BY CAROLINE STREETT
Gull Life Editor
In her 18-year tenure at Salisbury University, former President Dr. Dudley-Eshbach left a legacy of contributions to the school, with a number of them centering around her passion for international education.
It was because of this passion that the senior leadership of the university chose to rename the Center for International Education in Dudley-Eshbach’s honor.
Her time spent at the university consisted of many initiatives to grow and improve the programs offered for both international students who wish to come to SU, and SU students who aim to study abroad.
The Center for International Education was created in 2007, and today, nearly 12 years later, the Center for International Education is divided into three offices: the Office of Study Abroad, the International Student and Scholar Services Office and the English Language Institute.
The former president showed passion toward the possibility of world travel and she made it one of her goals to make it a possibility for more students at SU.
“Creating a campus community in which SU students would travel and study all over the world was a central mission of my presidency, as was increasing the number of international students in our classrooms and providing more opportunities for the global engagement of our faculty,” Dudley-Eshbach said. “Global perspectives and internationalization have enhanced not only the worldview of SU students, but also have helped promote the reputation of SU well beyond our immediate geographic region.”
Assistant Provost for International Education Dr. Brian Stiegler is currently in Anquing in the province of Anhui in China pursuing a project first initiated by Dudley-Eshbach, of sustaining relationships with the partners of the university in other countries.

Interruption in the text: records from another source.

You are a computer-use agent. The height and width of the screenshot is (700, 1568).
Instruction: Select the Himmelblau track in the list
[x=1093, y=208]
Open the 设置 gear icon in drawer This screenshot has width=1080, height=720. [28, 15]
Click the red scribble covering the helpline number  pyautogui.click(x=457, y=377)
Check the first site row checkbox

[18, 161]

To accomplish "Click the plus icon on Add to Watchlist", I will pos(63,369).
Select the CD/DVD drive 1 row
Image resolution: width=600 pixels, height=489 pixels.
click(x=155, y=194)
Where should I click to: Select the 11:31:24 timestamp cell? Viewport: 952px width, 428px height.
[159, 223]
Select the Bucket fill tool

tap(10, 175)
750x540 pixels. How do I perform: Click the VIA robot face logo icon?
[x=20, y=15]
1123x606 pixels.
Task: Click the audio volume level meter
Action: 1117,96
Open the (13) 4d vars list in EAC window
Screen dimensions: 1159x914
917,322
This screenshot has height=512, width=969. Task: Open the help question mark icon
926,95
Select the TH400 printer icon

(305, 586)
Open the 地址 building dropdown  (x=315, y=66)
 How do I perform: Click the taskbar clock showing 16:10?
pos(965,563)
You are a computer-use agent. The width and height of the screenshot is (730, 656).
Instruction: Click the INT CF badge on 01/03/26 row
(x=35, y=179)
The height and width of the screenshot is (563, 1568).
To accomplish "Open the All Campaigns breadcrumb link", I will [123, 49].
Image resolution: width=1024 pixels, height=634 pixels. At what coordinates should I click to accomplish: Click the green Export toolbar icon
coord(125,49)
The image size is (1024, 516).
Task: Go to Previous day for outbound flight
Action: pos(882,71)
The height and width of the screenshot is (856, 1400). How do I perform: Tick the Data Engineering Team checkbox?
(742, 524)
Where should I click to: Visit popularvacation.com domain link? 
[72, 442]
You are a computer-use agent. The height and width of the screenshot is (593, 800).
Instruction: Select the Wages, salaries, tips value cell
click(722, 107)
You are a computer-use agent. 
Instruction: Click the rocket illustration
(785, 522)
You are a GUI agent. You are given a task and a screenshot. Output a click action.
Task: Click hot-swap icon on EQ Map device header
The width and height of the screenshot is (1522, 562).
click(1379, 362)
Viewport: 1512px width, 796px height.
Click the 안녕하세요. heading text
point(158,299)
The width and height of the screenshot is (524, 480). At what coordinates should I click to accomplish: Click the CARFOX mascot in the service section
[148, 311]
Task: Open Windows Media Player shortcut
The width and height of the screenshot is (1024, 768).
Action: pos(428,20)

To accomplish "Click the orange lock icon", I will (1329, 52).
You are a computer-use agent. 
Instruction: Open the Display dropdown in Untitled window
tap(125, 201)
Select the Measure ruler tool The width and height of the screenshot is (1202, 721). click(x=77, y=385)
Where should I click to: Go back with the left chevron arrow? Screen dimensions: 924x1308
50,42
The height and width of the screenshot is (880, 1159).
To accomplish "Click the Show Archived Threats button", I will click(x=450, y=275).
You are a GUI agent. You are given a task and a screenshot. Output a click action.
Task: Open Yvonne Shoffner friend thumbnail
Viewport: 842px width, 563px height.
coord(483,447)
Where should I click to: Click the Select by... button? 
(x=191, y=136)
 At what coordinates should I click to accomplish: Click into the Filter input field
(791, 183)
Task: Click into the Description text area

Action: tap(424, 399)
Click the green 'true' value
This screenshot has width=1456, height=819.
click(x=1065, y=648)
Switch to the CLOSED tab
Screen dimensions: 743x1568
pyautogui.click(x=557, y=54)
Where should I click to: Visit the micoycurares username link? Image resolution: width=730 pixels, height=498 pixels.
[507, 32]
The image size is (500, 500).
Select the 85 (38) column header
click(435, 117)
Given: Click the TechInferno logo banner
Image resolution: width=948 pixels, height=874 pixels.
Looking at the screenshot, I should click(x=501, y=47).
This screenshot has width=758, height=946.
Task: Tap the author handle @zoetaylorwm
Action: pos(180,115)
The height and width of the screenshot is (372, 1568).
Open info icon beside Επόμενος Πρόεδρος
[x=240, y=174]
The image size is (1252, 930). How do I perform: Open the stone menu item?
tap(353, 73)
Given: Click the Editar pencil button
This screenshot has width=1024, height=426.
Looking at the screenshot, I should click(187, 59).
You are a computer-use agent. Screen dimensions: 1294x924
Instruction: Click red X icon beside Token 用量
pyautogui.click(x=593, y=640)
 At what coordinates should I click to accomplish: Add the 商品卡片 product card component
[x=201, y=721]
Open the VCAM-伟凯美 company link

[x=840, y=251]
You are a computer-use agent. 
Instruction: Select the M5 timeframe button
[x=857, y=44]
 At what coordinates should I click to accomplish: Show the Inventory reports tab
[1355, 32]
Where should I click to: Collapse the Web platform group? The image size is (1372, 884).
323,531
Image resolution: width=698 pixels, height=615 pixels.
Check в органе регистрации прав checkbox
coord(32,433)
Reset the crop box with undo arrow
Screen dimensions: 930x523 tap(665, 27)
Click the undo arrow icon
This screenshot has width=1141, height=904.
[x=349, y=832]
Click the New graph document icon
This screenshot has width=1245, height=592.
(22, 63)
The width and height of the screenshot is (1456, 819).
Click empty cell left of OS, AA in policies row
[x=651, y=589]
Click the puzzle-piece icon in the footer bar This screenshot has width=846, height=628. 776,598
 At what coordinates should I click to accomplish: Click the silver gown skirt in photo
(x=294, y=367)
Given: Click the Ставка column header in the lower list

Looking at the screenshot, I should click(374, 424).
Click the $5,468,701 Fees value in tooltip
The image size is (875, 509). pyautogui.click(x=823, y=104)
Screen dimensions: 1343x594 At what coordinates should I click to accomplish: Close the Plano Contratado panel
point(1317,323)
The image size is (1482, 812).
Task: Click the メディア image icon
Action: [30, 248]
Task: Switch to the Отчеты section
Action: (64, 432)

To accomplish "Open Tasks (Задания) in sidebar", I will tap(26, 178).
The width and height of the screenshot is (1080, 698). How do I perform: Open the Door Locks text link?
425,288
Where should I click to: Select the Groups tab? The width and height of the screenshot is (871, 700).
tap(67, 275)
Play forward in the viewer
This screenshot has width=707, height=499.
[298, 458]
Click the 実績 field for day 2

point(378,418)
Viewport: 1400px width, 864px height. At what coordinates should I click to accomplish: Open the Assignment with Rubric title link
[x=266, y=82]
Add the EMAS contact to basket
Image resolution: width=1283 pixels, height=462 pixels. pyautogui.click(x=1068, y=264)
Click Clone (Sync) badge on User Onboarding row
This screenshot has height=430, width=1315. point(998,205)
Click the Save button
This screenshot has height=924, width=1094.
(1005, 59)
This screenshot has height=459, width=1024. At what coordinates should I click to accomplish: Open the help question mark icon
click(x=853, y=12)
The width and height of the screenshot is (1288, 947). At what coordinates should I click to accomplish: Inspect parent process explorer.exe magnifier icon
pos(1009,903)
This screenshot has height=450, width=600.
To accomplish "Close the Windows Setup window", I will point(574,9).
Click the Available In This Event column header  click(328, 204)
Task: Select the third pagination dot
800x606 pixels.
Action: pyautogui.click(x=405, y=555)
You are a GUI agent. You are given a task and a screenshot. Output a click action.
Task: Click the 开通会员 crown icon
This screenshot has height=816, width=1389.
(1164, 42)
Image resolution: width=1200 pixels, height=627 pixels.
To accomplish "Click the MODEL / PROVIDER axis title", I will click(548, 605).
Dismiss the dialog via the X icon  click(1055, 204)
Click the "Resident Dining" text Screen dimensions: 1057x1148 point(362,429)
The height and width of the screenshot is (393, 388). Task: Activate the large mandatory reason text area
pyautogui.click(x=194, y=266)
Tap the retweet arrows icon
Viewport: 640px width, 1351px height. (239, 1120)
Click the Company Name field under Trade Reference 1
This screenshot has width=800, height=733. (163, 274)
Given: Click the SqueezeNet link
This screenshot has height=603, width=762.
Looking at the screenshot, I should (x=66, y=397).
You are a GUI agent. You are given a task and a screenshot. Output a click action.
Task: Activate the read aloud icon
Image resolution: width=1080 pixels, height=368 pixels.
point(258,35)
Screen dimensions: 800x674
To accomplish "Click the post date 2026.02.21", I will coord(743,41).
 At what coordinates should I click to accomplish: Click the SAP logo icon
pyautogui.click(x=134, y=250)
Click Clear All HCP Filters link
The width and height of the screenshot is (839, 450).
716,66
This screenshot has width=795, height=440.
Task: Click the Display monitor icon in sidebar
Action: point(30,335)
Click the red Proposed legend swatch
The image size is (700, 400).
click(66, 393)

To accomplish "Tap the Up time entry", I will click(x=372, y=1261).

Stiegler believes Dudley-Eshbach’s worldly knowledge aided in her growing the department of international education at SU.
“One of the features of Dr. Janet’s presidency was that as a professor of Spanish herself, with her doctoral degree from El Colegio de México that she earned studying in Spanish, she saw the world globally, she saw the university globally and so her strategic investments in international education over the 18 years of her presidency were substantive,” Steigler said.
In Dudley-Eshbach’s time at the university, there were many positive changes made, including a greater focus on international recruitment. This semester, more than 170 students joined the SU community from about 30 different countries.
Another notable contribution Dudley-Eshbach made to the university was the English Language Institute established in 2010.
“It has served over a thousand students and 125 different students have completed the English Language Institute and moved on to independent study in the undergraduate program at Salisbury,” Stiegler said. “It’s the single greatest source for international students on our campus.”
Dudley-Eshbach is also responsible for creating the “Dudley-Eshbach Study Abroad Scholarship,” a $1,000 scholarship given to support a student who wants to study abroad in a Spanish-speaking country in Latin America.
Dudley-Eshbach’s contributions to the Center for International Education reached beyond the students and faculty in the department of international studies, for Dr. John Wesley Wright of the music department at SU explained that Dudley-Eshbach’s efforts helped to unify the school.
“I think that that’s one of her gifts, doing everything that she could to connect the dots, or to inspire people to connect the dots. She helped the school to connect the dots of innovation and diversity,” Wright said.
Wright emphasized that Dudley-Eshbach had a commitment to “really raise the level in each department and see the elevation of expertise.” He revealed the main ways in which her contributions reached the music department was through various guest artists and residents which she had supported having, including guest artists from China and Germany.
When Dudley-Eshbach announced that she was going to depart, the senior leadership of the university, with the consideration of current President Dr. Charles Wight, was looking for a way to memorialize her efforts over the length of her presidency, which Stiegler said was “a substantive and transformative time for our university.”
Because of her commitment to internationalization, the senior leadership of the university headed by Wight decided to name the Center for International Education in Dudley-Eshbach’s honor.
“Dr. Dudley-Eshbach did so much for the school as a whole,” Wight said. “She conducted research around the world, but especially in South and Central America, and she worked to at least triple if not quadruple the number of students and scholars that we bring to Salisbury University from all around the world.”
“She took a very specific interest in the international education, both coming to Salisbury and going out of Salisbury University. And for those many, many things that she did, we decided to honor her by renaming the center,” Wight said.
The center is currently involved in new partnerships in China, as well as a major new initiative in Colombia that will strengthen the teaching English to speakers of other languages program as well as the conflict analysis and dispute resolution program.
Stiegler has high hopes for the future of international studies at SU and gives the credit of its success to Dudley-Eshbach’s investments in the program.
“Places like the Janet Dudley-Eshbach Center for International Education, what they do for students — both American students who are interested in getting to know the world outside of their boundaries and for foreign students and faculty who share the same impetus — is the support that allows people to move across borders and opens people’s eyes to the rest of the world,” Stiegler said.
“The center really helps make the world a more peaceful place by breaking boundaries and opening up people’s hearts and minds to one another.”